Regular deadheading is required to keep roses flowering; many perennials will enjoy a second burst of colour if cut back at the right time. Planting schemes of any significant scale must be allowed to evolve, all under the watchful eye and gentle, nurturing interventions of a well-trained gardener. Even if you don’t want to take on a gardener long term, simply working with an expert to get you going could save you money further down the line. That way, you can work out what to prioritise at what time of year and start to understand your own garden’s rhythms. “It’s all about just spending 30 minutes in the garden every day,” concludes Loades, “and then you’ll connect with it and want to do more.” Be it a short or long-term relationship, working with someone who has an in-depth knowledge of the plant world, and how our outdoor environments are shaped, can be deeply fulfilling for all involved. Because the real beauty of a garden comes from watching, learning and understanding that it will never really be finished.
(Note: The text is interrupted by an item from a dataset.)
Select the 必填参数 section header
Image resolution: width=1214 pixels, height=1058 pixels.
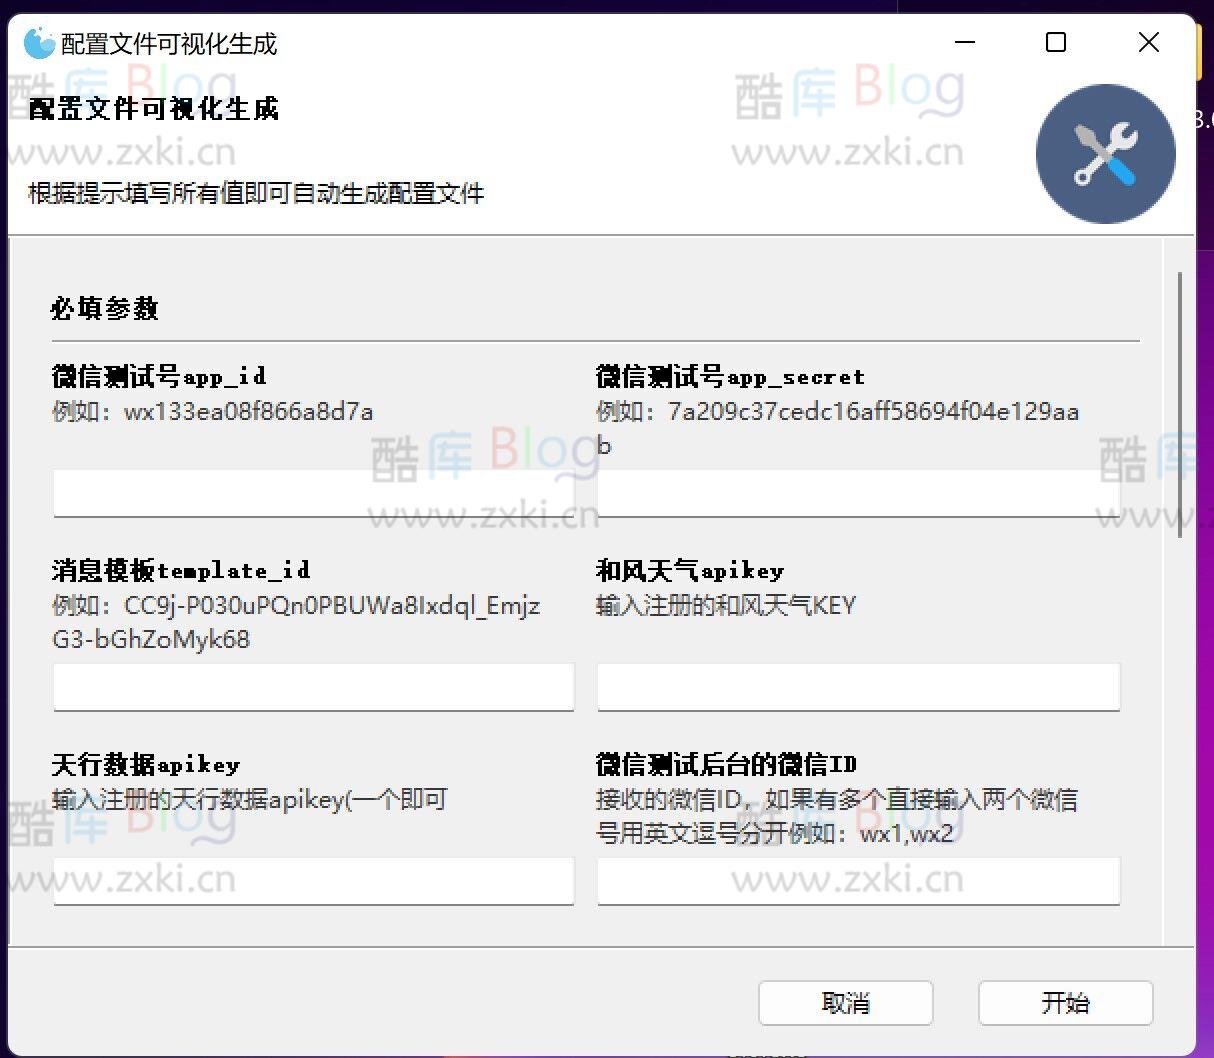(103, 309)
Tips to lighten the workload . . .  

Plan ahead. If it comes to midsummer and you find yourself buying plants from the local nursery, you’ll be spending more than if you bought in late winter and the garden will also require more watering and care than if you planted in the autumn or spring. 
Similarly, avoid buying large shrubs and plants. It’s better to buy things such as roses and peonies (above) when they’re small and nurture them, allowing strong root systems to develop in situ over time.  Install irrigation, if putting more than a few new plants in. By setting the irrigation system to use a little water during the early hours and evenings, you will lower the need for water and make its use more efficient, leaving more time to potter and prune and, crucially, the opportunity to go on holiday without sorting out substitute plant care. If plants establish well, after a couple of years they shouldn’t need as much water. 
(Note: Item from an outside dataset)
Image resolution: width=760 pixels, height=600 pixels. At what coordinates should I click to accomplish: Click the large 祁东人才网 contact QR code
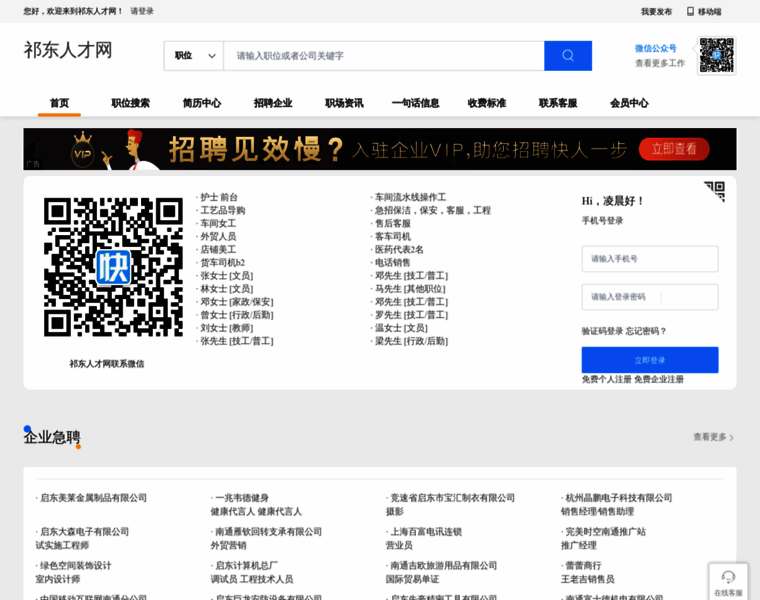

Aim for as much ground cover as possible as this help keep the soil healthy. I like to use the wild strawberry, Fragaria vesca, which is mostly evergreen, or other twiggy and fast, low-growing perennials such as Pachysandra terminalis or Vinca minor “Purpurea”, which help reduce the need for weeding.  Repeat plants throughout the garden; fewer species to get to know will reduce the amount of time searching “how to . . . ” on the internet and routine gardening can be done in a more methodical way. Groups of ornamental grasses (for example, Hakonechloa macra) are especially useful here, plus they only need once or twice-yearly care. 
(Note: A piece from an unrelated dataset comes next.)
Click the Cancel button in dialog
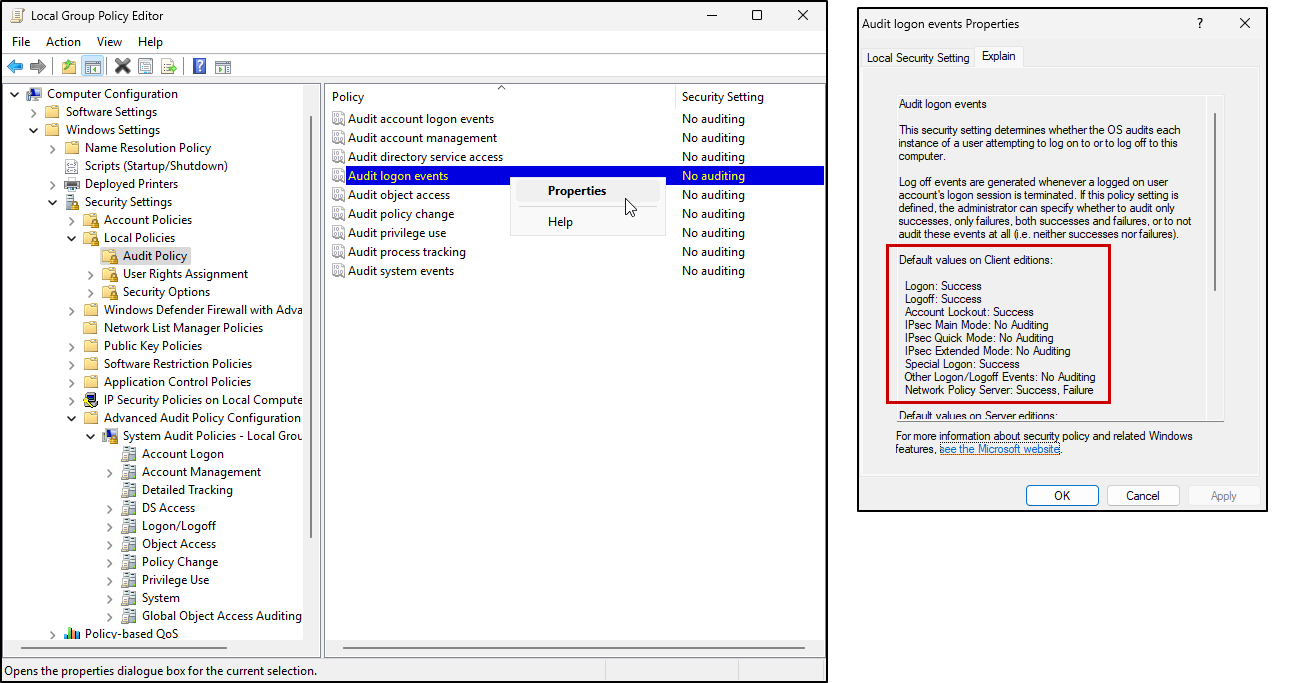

By interspersing them with perennials such as salvias or persicaria in groups of three or five, you will be able to clearly see what you’re doing, making late winter cutting back straightforward. If you’re feeling overwhelmed, invite a knowledgeable local gardener to undertake routine care, even if it’s just a couple of sessions a year. Or ask them to give you a few tutorials to help you understand your garden, what is growing in it, and how to best care for your plants.